With great interest we recently read the manuscript by Garami et al.,1  which illustrates how the transient receptor potential vanilloid 1 antagonists, AMG 517 and ABT-102, prevent anesthesia-induced hypothermia and simultaneously decrease opioid requirements for postoperative hyperalgesia in rodents. These preclinical data suggest that transient receptor potential vanilloid 1 antagonists may be useful as opioid-sparing modalities for analgesia intraoperatively and postoperatively while also providing hyperthermia to pharmacologically counteract anesthetic-induced hypothermia. This finding is novel and may lead the way to developing new opioid-sparing drugs to be used perioperatively. However, it would be of benefit if the authors may comment on some of the potential shortcomings we see of using transient receptor potential vanilloid 1 antagonists during surgery and the potential strategies to overcome these barriers we outline below.
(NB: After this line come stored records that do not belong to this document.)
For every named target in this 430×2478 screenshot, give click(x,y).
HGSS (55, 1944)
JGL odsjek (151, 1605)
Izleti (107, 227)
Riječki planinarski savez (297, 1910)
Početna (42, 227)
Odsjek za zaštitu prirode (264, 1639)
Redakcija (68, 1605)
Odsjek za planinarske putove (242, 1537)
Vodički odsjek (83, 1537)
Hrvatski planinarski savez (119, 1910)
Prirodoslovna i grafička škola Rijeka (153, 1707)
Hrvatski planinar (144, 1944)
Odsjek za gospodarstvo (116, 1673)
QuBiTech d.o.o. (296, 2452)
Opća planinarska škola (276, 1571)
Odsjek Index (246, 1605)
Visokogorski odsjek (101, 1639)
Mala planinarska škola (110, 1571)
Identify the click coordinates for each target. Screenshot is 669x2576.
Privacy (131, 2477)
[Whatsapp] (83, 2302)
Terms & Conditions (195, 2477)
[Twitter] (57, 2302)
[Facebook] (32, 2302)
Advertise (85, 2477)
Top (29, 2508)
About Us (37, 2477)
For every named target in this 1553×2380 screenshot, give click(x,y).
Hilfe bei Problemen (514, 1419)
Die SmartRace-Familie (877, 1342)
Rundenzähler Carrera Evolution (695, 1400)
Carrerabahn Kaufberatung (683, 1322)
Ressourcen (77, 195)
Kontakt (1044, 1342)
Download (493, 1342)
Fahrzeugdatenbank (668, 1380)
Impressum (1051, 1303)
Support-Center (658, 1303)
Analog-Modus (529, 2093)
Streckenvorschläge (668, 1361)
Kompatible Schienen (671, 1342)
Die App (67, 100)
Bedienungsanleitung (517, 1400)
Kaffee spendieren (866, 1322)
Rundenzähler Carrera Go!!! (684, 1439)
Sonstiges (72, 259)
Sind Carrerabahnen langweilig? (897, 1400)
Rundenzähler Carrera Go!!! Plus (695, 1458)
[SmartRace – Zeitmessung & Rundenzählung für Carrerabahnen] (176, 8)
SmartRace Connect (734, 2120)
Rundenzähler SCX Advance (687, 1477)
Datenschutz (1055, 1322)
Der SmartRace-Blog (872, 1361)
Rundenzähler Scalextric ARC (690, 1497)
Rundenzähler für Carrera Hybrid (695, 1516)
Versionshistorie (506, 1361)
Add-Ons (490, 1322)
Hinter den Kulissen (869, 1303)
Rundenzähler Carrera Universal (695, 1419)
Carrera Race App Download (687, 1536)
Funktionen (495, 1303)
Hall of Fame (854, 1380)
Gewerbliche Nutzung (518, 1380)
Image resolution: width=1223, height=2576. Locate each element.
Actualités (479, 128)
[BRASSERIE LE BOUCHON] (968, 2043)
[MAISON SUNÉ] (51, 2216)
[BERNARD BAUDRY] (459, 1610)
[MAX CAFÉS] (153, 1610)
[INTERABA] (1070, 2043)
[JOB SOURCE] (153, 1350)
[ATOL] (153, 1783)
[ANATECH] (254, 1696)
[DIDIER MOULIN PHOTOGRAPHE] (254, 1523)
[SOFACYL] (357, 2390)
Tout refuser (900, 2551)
For example, intravenous administration of transient receptor potential vanilloid 1 antagonists may also block endogenous mechanisms of organ protection. It is important to recognize that untreated transient receptor potential vanilloid 1 knockout mice or mice treated with a transient receptor potential vanilloid 1 inhibitor subjected to ischemia-reperfusion injury using an isolated heart model produce impaired functional recovery compared to wild-type transient receptor potential vanilloid 1 mice.2  Further, in a deoxycorticosterone acetate–salt hypertension model, ablation of transient receptor potential vanilloid 1 gene in the C57BL/6 mice exacerbates renal damage compared to deoxycorticosterone acetate–salt-treated wild-type mice, indicating that transient receptor potential vanilloid 1 may constitute a protective mechanism against end-organ damage induced by hypertension.3  Additionally, transient receptor potential vanilloid 1 channel activation reduces organ injury for the lung,4  kidney,5  and brain.6  Furthermore, transient receptor potential vanilloid 1 antagonists may interfere with the agents or interventions administered perioperatively that may decrease organ injury, such as a surgical incision or opioids that appear to provide their protective effect by a transient receptor potential vanilloid 1–dependent mechanism.7  Therefore, using transient receptor potential vanilloid 1 antagonists for surgeries undergoing organ reperfusion injury or in a patient population with cardiovascular disease who are at higher risk of having an intraoperative myocardial infarction may possibly cause an unwanted side effect of exacerbating organ injury during ischemia-reperfusion or block the abilities for agents we commonly administer in the operating room to limit cellular injury.

Hypothermia induced by transient receptor potential vanilloid 1 activation is also considered as a promising intervention for organ protection. Rinvanil, a transient receptor potential vanilloid 1 agonist, induces mild hypothermia (33°C), which is associated with 34% smaller cerebral infarct size volumes in mice subjected to transient middle cerebral artery occlusion versus vehicle-treated controls.5  Thus, drugs specifically inhibiting transient receptor potential vanilloid 1 may interrupt the benefits of hypothermia associated with organ protection.

In conclusion, it is important to consider whether blocking transient receptor potential vanilloid 1 to reduce opioid requirements or raise body temperature may have some unknown risks.

Funded by National Institutes of Health, Bethesda, Maryland, grant Nos. HL109212 and GM119522 (to Dr. Gross), the Priority Department of Second Affiliated Hospital of Anhui Medical University, Hefei, China (to Dr. Wu), and the China Scholarship Council (201608535052; to Dr. Qian).

Dr. Gross holds a U.S. patent titled “Peptide Modulators of Specific Calcineurin Protein–Protein Interactions.” The other authors declare no competing interests.